Last week Six Nations held a community meeting to give details on the research and vision for the future of education at Six Nations. The full details are on our story on page 3. But there was an invigorating exchange that can’t be left out, and I feel is something that deserves this platform.
One community member was in the audience and asked the Lifelong Learning Task Force if they had engaged the Haudenosaunee Confederacy in their research on language and culture aspects of the future of education at Six Nations. According to officials with the task force, several invitations to the Haudenosaunee Confederacy Chiefs have been met with silence and no official representation or response.
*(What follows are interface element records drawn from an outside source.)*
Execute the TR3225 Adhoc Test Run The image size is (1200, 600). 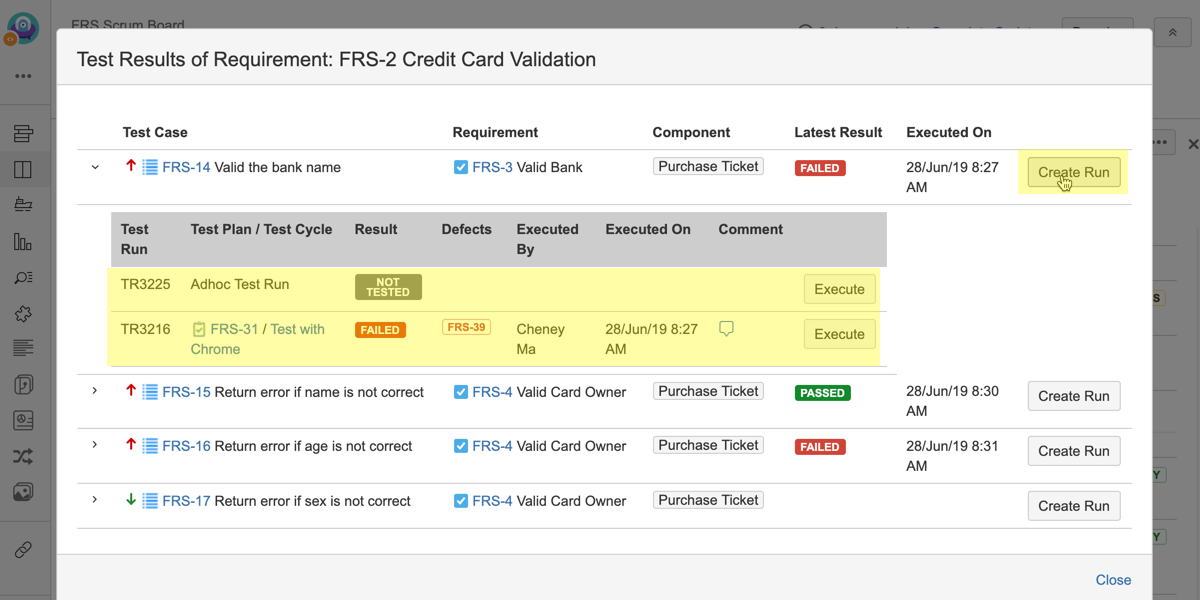839,289

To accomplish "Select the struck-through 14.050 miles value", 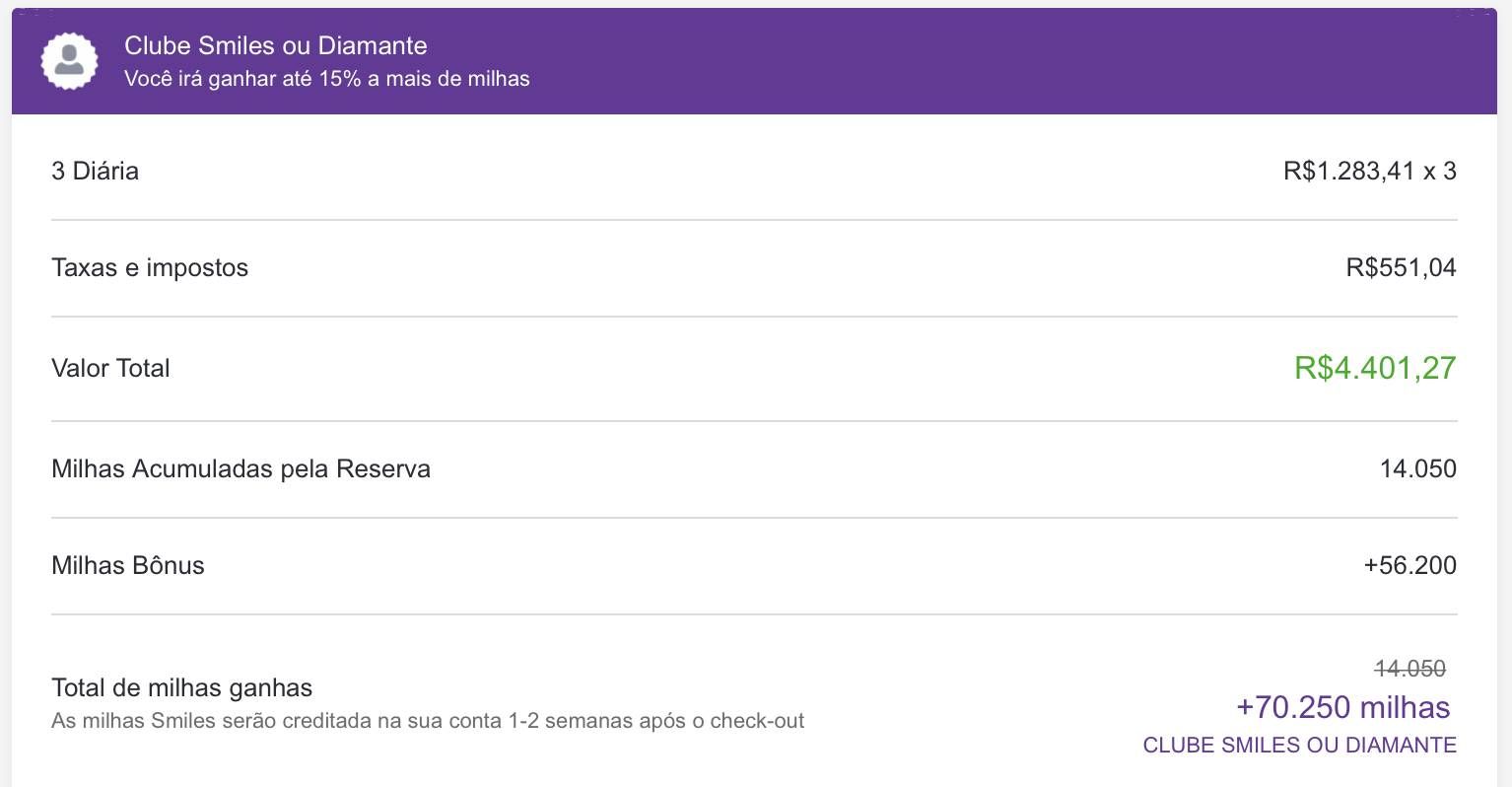I will (1409, 669).
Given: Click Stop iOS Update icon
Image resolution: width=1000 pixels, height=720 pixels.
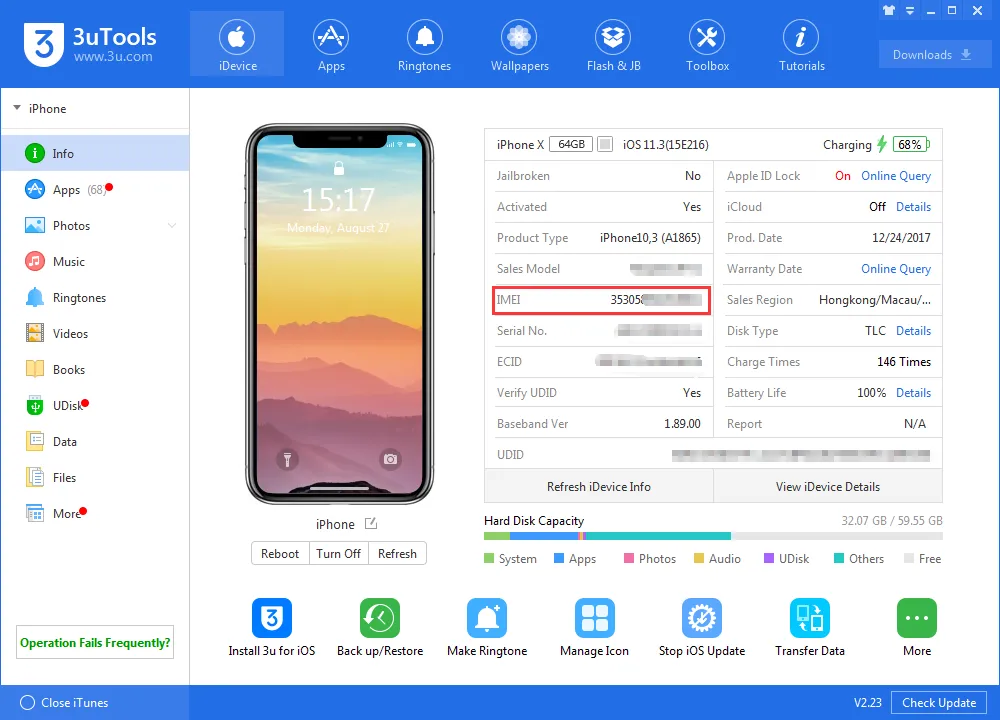Looking at the screenshot, I should click(x=702, y=617).
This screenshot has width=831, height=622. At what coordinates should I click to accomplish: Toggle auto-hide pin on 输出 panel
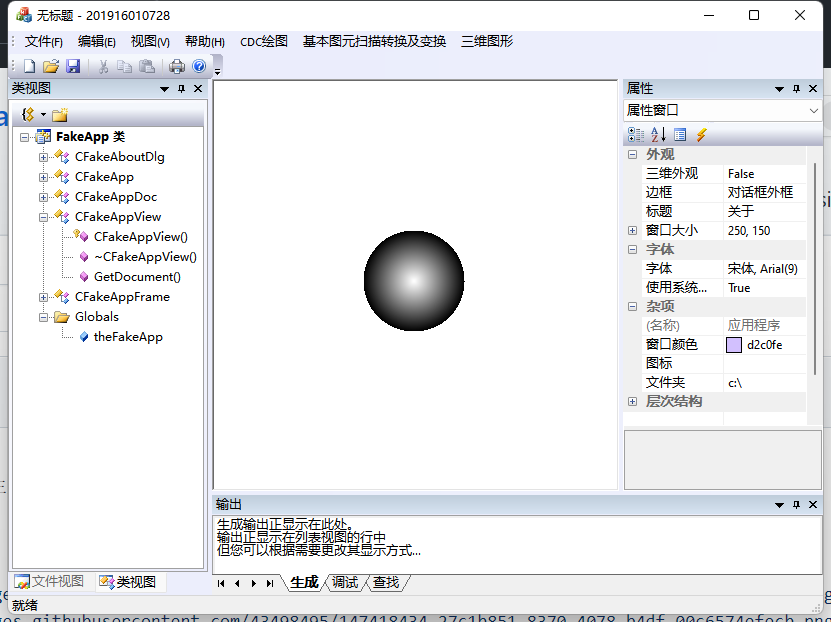[x=795, y=505]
One task force member answered the question. Her name is Reva Bomberry and is the principal at I.L. Thomas School — one of Six Nations Cayuga immersion schools.
Her response was beautiful.
“I think we all know that we’ve tried. This community is divided. I always say we can’t give up hope. We need both parties to work together. We certainly will benefit from both parties working together. When it comes to language and culture, I’m a confederacy supporter. But that doesn’t mean that I don’t have any say on what goes on in our community. And I think all of us, no matter what, if we live in this community — then we have a say. We can speak on behalf of the language and culture. So I say that the invitation is always open, and we can’t wait. We can’t wait to have permission to speak for language and culture. We have to do it ourselves. We have to be sure that we speak for our own children and if we don’t speak, who is going to speak for us?”
Bomberry went on to say, “I believe that we as parents, as teachers, as community members need to move forward. We need to have input and we need to have a say. We don’t have to belong to the confederacy. We don’t have to belong to the council in order to say what we think and feel and believe when it comes to language and culture because we all live it. To some degree some of us more, some of us less. But I alway ssay we can’t give up hope. We can’t give up hope that the traditional community will help move forward and stand together in what we believe. And if we don’t have language we don’t have an argument. I think we all need to remember that.”
Her answer was so empowering. We all have a say. While indigenous knowledge keepers do bear some of our stories and history — we still all have a voice, and thoughts and ideas about what we want, and the kind of Haudenosaunee people we want our coming faces to be able to become.
These are now my words: if the Chiefs Council cannot find common ground with Haudenosaunee people of varying backgrounds about the future of this community — the coming faces should not be the ones to suffer. We cannot, and should not have to wait.